Kaum ist am Mittwoch der erste Graupelschauer auf Istanbul niedergegangen, hagelt es Absagen. Das Fußballtraining fällt aus. Die Türkischlehrerin sagt vorsorglich für die ganze Woche ab. Konferenzen werden verschoben. Schulen werden geschlossen. Schwangere Staatsbedienstete beurlaubt. Die Stadtverwaltung schickt Warnmeldungen an alle Handybesitzer. „Alle unsere Teams sind in Alarmbereitschaft“, heißt es in der SMS. Mit dem Auto soll man nur fahren, wenn unbedingt nötig, und dann auch nur mit Winterreifen und Schneeketten.
Schneeketten in Istanbul? In manchen Stadtteilen bleibt es an diesem Tag bei Grieselwetter. Doch Istanbul ist groß. In anderen Vierteln herrschen Schneetreiben und Verkehrschaos. Die Bilder versetzen die ganze Stadt in Panik, so wie in Deutschland die paar heißen Tage im Jahr. Rutschige Straßen gepaart mit Istanbuls berüchtigten steilen Hügeln erhöhen die Unfallgefahr.

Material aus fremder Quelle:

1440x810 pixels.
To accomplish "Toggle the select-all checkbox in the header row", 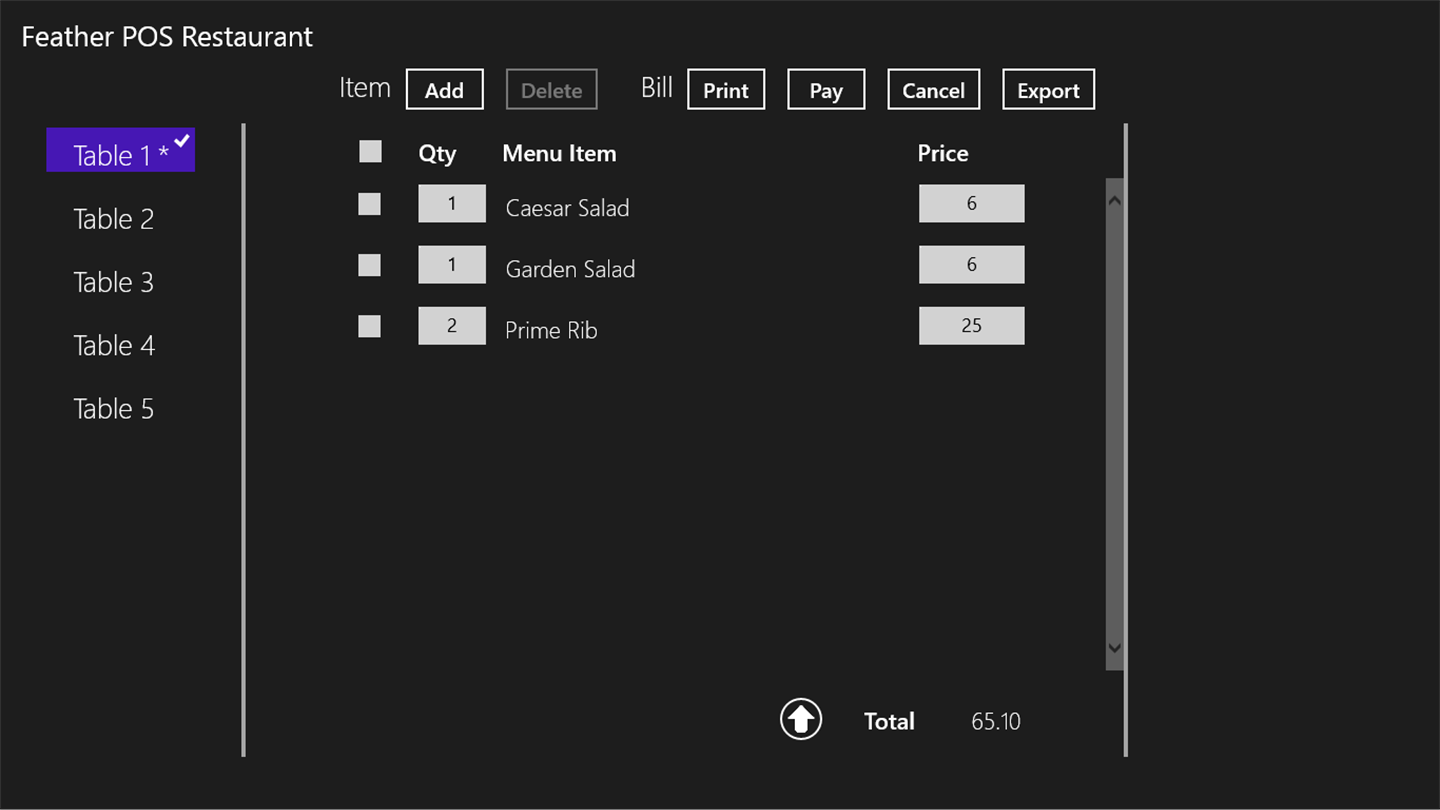I will (370, 152).
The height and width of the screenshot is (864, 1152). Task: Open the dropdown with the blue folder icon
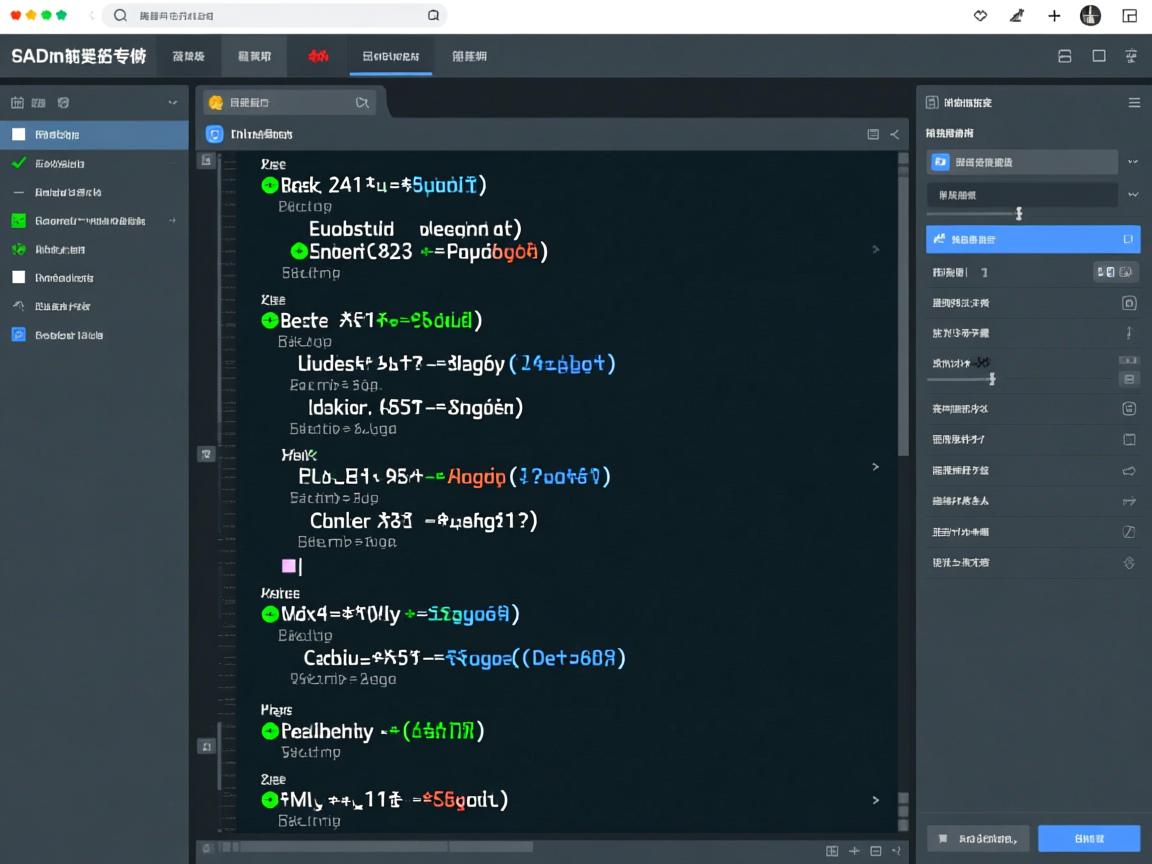click(x=1022, y=162)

In der Türkei wird gern gelästert, dass die Istanbuler schon bei trockenem Wetter nicht Auto fahren können. Hinzu kommt, dass viele Istanbuler keine Winterreifen haben. Sie können oder wollen sich das nicht leisten angesichts der Inflationskrise, die die Preise auf Londoner Niveau gehoben hat – die Löhne aber nicht. Schon wird über Fahrverbote für Motorräder diskutiert. Das würde die Lieferdienstfahrer treffen.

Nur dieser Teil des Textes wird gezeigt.